Innovation Landing’s two buildings will offer, in total, 19 studio apartments ranging from 250 to 498 square feet, 30 one-bedroom units with floors areas of 574 to 760 square feet, a pair of two-bedroom apartments that are 1,050 and 1,124 square feet, plus a 1,379-square-foot, three-bedroom apartment, plans show.
Ground-floor amenities in 1849 Prospect include a front lobby with a recreation area, the retail/commercial space, a multi-purpose/yoga room, two bathrooms, a quiet study, mail lobby and parcel storage, bike storage, tenant office and building mechanicals. There are also three apartments on its first floor.
Terra cotta details on the façade of 1835 Prospect Ave. are visible in this close-up. The brick building at right with the flag is 1849 Prospect. The buildings were recently rated to be in good to very-good condition by Cuyahoga County appraisers (Google).
“Student housing is an integral part of the neighborhood’s redevelopment and we’re supportive of efforts that bring more to the market,” said Mark Lammon, executive director of the Campus District Inc., a community development corporation.

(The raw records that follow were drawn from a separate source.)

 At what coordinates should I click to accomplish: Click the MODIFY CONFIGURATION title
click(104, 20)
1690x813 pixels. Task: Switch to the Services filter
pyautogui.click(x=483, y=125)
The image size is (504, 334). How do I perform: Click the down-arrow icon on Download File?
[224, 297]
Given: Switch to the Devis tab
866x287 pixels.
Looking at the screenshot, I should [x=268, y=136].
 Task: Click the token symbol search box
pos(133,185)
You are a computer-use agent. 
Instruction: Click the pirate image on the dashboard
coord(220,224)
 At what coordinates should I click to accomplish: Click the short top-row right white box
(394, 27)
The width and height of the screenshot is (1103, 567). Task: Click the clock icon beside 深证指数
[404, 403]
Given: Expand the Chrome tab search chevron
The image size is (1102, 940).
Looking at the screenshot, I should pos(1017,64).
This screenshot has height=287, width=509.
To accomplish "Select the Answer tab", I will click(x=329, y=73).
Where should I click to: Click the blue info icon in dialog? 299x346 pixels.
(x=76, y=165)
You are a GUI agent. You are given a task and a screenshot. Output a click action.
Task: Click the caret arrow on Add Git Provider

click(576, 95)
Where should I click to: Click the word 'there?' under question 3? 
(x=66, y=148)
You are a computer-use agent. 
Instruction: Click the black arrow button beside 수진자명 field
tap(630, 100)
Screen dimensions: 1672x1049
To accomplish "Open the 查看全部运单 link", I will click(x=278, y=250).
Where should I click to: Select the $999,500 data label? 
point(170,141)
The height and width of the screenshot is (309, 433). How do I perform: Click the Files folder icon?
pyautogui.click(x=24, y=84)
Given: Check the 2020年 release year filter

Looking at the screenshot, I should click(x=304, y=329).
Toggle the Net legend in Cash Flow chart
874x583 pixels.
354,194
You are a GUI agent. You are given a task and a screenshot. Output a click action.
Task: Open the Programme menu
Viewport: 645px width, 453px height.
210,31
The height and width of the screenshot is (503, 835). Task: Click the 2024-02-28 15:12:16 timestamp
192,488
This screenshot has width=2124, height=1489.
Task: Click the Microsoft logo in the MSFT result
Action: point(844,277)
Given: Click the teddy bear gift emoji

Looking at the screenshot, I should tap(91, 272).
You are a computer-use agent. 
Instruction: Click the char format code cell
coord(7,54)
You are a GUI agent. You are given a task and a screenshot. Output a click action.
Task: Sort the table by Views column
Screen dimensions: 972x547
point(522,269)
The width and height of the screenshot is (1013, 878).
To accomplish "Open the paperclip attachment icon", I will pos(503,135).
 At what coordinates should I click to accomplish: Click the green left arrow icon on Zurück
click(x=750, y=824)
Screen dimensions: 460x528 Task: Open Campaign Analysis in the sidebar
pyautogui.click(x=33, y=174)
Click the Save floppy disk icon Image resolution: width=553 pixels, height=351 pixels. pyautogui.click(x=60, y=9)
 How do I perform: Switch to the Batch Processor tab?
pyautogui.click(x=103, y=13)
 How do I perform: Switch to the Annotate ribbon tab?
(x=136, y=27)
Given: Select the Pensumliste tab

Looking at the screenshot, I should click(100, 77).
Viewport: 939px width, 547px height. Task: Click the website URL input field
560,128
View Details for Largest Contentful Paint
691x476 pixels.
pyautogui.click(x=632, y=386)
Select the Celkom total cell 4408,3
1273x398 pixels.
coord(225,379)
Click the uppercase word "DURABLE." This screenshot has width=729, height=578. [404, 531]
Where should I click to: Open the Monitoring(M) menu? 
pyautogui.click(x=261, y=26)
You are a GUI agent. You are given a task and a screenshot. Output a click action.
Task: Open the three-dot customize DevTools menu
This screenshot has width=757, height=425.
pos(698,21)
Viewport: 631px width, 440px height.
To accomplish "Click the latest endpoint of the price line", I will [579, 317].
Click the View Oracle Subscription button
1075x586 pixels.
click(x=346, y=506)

This latest redevelopment is just west of a similar project called Prospect Yard, 1937 Prospect, in which Woda Cooper Cos. converted the 1917-built Stuyvesant Motor Co. Building into 42 affordable apartments. That development opened to residential tenants in December 2019.
CSU is undertaking a campus development masterplan to look at everything from educational, athletic and parking facilities as well as new housing. The university has hired Boston-based Sasaki Associates Inc. to assist its masterplan efforts. As part of its desire for more housing, CSU is reportedly considering acquiring The Edge and The Langston apartment complexes.
Tyler Kapusta contributed to this article.